And, I just want to mention that Marcy and I still have one spot open for a First Impression in January (and three spots open in February). We started this monthly feature almost two years ago, and we've yet to have an opening go unfilled. Is there anybody out there getting ready to query who wants feedback on their first page? Ahem, can I mention that First Impressions participants PK Hrezo and Robin Hall both found agents?  Of course, I'm sure their own talent had something to do with it (obviously!), but both PK and Robin shared their first pages for feedback, then shared their REVISED first pages for more feedback, and then went on to successfully woo agents.  Just sayin'. :D

Directions on submitting can be found on the sidebar.

I hope you are having a wonderful holiday with family and friends!
Cheers from the Salerni household ... and Happy 2013!

Wednesday, December 19, 2012

A Slice of Salerni Life 2012


A Slice of Salerni Life 2012 
The End of the World

Gabbey: (looking over Dianne’s shoulder) You too, Mom? All my friends on Facebook are being weird about the world ending, and I’m like, “Really, people? Don’t make me unfriend you.”

Bob: You can tell them Mommy and I saw the actual Mayan calendar at a museum in Mexico City this summer, and it said nothing about …

Dianne: That was the Aztec calendar, dear. Not the Mayan one.

Bob: It was? Oh. I got nothin’ then.

Gina passes by with a suspicious-looking can in her hand and sticks it in the refrigerator.

Dianne: That better not be crickets!

Gina: (snorts in derision) Why would I put crickets in the refrigerator?

Dianne: What was in the can, then?

Gina: Worms.

Dianne: I can’t believe we let the girls get lizards. Feeding raw chicken to the dog wasn’t enough, we’ve got to keep live vermin to feed the lizards?

Sorcia: Whine, bark, whine, whimper, sob. (Translation: I can’t believe you got lizards either. Stop looking at them! Look at me! Look at me! Look at me!)

Bob: 2012 was a good year for us. If the world has to end, at least it’s ending on a high note.

Gabbey: I’m not listening to this anymore. (puts ear buds in her ears) I’m putting on The Legend of Zelda, Symphony of the Goddesses.

Dianne: (snaps fingers) That’s right. Gabbey went to see her first concert this year. A symphony. Very highbrow. My first concert was Journey.

Bob: (raises a hand) Huey Lewis and the News.

Gina: I’ve never been to a concert, but I really, really, really want to see Justin Bieber.

Gina: (looking over Dianne’s shoulder) ARRGH! Take that out! That is NOT true!

Dianne: (applies strikethrough) Okay, okay. I was just making a joke. So Gina has never been to a concert, but she went to an air show with Tara and competed in TWO triathlons.

Gina: And Dad was awesome in the Atlantic City Triathlon with Chris and Andy! He did the bike leg in just over an hour.

Bob: Thus in the middle of the pack and thoroughly beating my goal of not being last. We even got Mom on Gina’s bike this year and built her stamina up to almost 10 miles. All she needs is one of her own, and we can go riding as a family.

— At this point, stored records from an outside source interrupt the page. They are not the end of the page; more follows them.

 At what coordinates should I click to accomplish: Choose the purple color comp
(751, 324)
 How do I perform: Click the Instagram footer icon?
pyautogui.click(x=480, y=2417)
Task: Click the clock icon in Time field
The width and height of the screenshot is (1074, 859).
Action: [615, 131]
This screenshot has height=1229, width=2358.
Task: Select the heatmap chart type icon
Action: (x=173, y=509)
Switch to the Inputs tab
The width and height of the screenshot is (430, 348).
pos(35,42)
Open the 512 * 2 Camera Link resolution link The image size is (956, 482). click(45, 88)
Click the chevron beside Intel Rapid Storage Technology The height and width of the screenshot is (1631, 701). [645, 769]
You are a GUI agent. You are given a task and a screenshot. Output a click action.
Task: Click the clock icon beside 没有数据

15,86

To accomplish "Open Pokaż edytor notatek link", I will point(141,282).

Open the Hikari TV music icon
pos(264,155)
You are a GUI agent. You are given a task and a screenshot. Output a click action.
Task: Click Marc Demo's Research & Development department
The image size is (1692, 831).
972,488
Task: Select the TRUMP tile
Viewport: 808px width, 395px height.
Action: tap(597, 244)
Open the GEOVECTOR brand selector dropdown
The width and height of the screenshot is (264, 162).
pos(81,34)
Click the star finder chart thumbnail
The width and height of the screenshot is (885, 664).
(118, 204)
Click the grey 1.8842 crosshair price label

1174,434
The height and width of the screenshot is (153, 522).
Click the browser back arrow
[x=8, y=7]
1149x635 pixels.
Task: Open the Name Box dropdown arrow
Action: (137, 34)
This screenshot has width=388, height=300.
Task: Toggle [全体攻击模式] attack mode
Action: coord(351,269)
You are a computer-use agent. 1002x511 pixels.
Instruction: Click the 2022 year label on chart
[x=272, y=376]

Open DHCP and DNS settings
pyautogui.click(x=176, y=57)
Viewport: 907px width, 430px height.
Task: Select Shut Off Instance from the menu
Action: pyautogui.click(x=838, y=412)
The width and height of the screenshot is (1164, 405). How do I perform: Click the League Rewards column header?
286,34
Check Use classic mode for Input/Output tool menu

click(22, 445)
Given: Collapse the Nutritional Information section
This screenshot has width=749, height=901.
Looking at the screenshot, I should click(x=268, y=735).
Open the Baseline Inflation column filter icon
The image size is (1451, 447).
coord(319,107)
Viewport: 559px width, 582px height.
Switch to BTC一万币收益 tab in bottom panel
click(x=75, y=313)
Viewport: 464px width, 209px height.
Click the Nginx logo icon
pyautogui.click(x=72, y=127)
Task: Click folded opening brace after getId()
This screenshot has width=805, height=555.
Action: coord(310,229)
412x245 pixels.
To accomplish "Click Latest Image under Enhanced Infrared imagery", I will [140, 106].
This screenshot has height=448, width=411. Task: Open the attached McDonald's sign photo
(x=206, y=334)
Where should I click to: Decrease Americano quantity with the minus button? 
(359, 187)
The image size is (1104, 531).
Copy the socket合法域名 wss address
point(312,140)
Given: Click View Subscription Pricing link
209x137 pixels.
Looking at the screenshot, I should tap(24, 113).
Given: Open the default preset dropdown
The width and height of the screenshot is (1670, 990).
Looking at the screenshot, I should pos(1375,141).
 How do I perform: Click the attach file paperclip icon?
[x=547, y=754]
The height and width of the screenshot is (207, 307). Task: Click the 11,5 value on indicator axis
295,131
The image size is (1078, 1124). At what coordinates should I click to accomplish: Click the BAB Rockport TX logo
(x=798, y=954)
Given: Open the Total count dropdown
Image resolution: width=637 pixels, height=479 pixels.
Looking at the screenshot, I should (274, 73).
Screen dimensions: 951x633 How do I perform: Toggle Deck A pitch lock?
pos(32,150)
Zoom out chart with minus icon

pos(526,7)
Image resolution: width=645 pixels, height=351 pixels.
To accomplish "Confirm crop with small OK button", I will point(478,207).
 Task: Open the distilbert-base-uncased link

Gina: You think Gabbey will come with us?

Gabbey: (pulls out one ear bud) What? In the sunshine? Unlikely. (hunkers over her laptop and types intensely)

Dianne: Don’t give us that dark, teenage attitude. We know you can do “bright and perky” after your performance in Snow White this fall. And you were pretty animated in the Avon Grove Community Theater’s production of The Music Man, too.

Bob: Wow. I almost forgot about the show this summer. How did we squeeze that AND Gina’s band camp between Spiderman on Broadway and Teotihuacan, Mexico?

Dianne: You know, not many husbands would plan a spur-of-the-moment trip to Mexico just so the wife could write a better climactic scene to her fantasy novel.

Bob: (coughstax write off”) Well, climbing to the top of the Sun Pyramid was well worth the effort, considering The Eighth Day sold to HarperCollins in a 3-book deal.

Dianne: 2012 was a darn good year, but I’m looking forward to 2013, too. Gina in Oklahoma! at the middle school, our annual Pocono ski trip …

Gina: The Spirit Game film, The Caged Graves getting published …

Bob: Maybe Vermont over Spring Break and Europe over the summer ...

Gabbey: (perks up) Driving lessons!

Silence. A long, LONG silence.

Bob: Maybe we should hope for the end of the world.

Gabbey: Ha, ha. Very funny.

Dianne: Regardless, 2012 has been a wonderful year. (gives Bob a big kiss)

Gina: Ewwww. Gross! (This from someone who puts worms in the refrigerator.)

Sorcia: Whine, bark, whine, whimper, sob. (Translation: Stop kissing her! Kiss me! Kiss me! Kiss me!)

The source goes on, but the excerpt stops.